Information:
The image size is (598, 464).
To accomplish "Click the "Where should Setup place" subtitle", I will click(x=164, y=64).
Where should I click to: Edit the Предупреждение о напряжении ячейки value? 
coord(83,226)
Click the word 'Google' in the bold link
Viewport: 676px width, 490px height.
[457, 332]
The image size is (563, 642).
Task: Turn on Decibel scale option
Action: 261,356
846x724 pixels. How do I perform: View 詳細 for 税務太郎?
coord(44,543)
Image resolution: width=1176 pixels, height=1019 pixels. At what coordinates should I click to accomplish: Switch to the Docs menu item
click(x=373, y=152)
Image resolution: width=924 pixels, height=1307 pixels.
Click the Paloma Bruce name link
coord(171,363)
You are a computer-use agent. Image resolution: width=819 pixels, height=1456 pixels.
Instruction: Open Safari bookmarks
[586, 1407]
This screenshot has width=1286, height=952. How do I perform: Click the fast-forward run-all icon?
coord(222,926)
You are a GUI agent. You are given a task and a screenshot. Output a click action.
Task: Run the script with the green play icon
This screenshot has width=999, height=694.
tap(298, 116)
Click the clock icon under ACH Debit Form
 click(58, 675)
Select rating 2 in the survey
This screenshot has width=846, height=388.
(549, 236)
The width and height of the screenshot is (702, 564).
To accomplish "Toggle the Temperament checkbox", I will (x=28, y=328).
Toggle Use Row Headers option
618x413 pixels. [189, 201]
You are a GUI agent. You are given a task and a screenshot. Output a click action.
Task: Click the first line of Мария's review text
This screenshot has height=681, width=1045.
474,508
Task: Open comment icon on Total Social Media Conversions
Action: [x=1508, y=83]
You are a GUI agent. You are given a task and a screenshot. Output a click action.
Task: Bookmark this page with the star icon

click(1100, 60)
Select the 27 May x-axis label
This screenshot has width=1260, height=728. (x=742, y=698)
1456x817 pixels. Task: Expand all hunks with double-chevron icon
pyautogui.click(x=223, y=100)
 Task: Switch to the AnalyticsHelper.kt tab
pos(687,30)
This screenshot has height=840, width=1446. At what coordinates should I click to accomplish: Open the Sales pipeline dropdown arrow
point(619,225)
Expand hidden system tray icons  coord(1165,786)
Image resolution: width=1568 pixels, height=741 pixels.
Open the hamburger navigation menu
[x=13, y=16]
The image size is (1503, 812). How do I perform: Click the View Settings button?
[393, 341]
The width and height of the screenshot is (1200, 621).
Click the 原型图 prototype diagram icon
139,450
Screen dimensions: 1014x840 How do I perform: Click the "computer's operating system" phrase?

Task description: Your task is to repeat each line of the material exactly.

Exercise response:
The image size is (598, 464).
To accomplish "Click the "Where should Setup place" subtitle", I will click(x=164, y=64).
Where should I click to: Edit the Предупреждение о напряжении ячейки value? 
coord(83,226)
Click the word 'Google' in the bold link
Viewport: 676px width, 490px height.
[457, 332]
The image size is (563, 642).
Task: Turn on Decibel scale option
Action: 261,356
846x724 pixels. How do I perform: View 詳細 for 税務太郎?
coord(44,543)
Image resolution: width=1176 pixels, height=1019 pixels. At what coordinates should I click to accomplish: Switch to the Docs menu item
click(x=373, y=152)
Image resolution: width=924 pixels, height=1307 pixels.
Click the Paloma Bruce name link
coord(171,363)
You are a computer-use agent. Image resolution: width=819 pixels, height=1456 pixels.
Instruction: Open Safari bookmarks
[586, 1407]
This screenshot has width=1286, height=952. How do I perform: Click the fast-forward run-all icon?
coord(222,926)
You are a GUI agent. You are given a task and a screenshot. Output a click action.
Task: Run the script with the green play icon
This screenshot has width=999, height=694.
tap(298, 116)
Click the clock icon under ACH Debit Form
 click(58, 675)
Select rating 2 in the survey
This screenshot has width=846, height=388.
(549, 236)
The width and height of the screenshot is (702, 564).
To accomplish "Toggle the Temperament checkbox", I will (x=28, y=328).
Toggle Use Row Headers option
618x413 pixels. [189, 201]
You are a GUI agent. You are given a task and a screenshot. Output a click action.
Task: Click the first line of Мария's review text
This screenshot has height=681, width=1045.
474,508
Task: Open comment icon on Total Social Media Conversions
Action: [x=1508, y=83]
You are a GUI agent. You are given a task and a screenshot. Output a click action.
Task: Bookmark this page with the star icon

click(1100, 60)
Select the 27 May x-axis label
This screenshot has width=1260, height=728. (x=742, y=698)
1456x817 pixels. Task: Expand all hunks with double-chevron icon
pyautogui.click(x=223, y=100)
 Task: Switch to the AnalyticsHelper.kt tab
pos(687,30)
This screenshot has height=840, width=1446. At what coordinates should I click to accomplish: Open the Sales pipeline dropdown arrow
point(619,225)
Expand hidden system tray icons  coord(1165,786)
Image resolution: width=1568 pixels, height=741 pixels.
Open the hamburger navigation menu
[x=13, y=16]
The image size is (1503, 812). How do I perform: Click the View Settings button?
[393, 341]
The width and height of the screenshot is (1200, 621).
Click the 原型图 prototype diagram icon
139,450
Screen dimensions: 1014x840 How do I perform: Click the "computer's operating system" phrase?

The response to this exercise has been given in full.